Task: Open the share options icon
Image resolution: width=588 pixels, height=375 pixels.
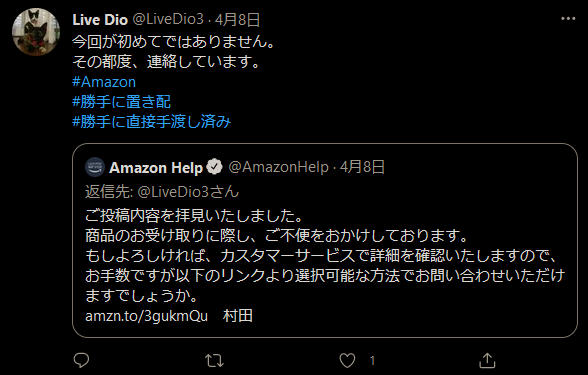Action: pos(487,360)
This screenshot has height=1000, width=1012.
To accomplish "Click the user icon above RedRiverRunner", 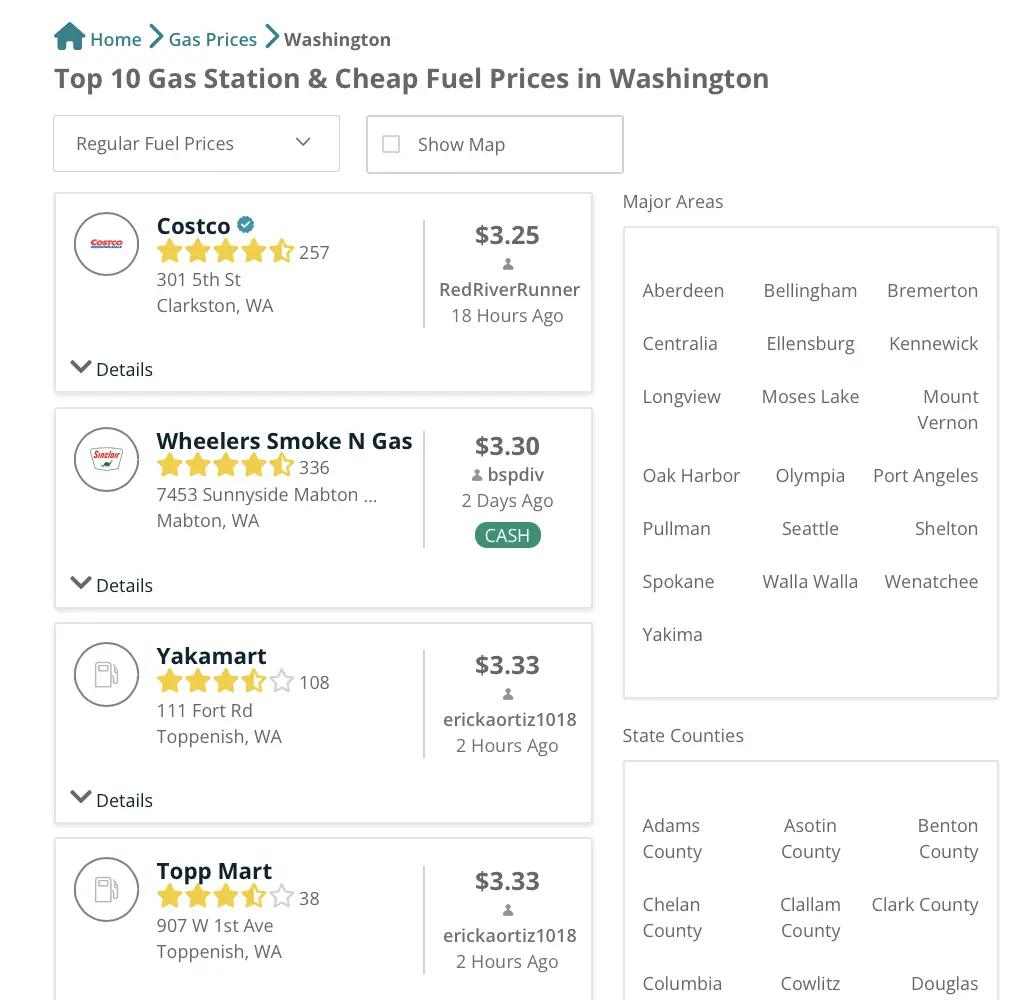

- Task goal: Only the lines from the one with "Image resolution: width=588" through the end of the listing should be transcribed, exactly and without pictures.

- Output of the task:
Image resolution: width=588 pixels, height=375 pixels.
Action: pos(487,360)
This screenshot has height=1000, width=1012.
To accomplish "Click the user icon above RedRiverRunner", 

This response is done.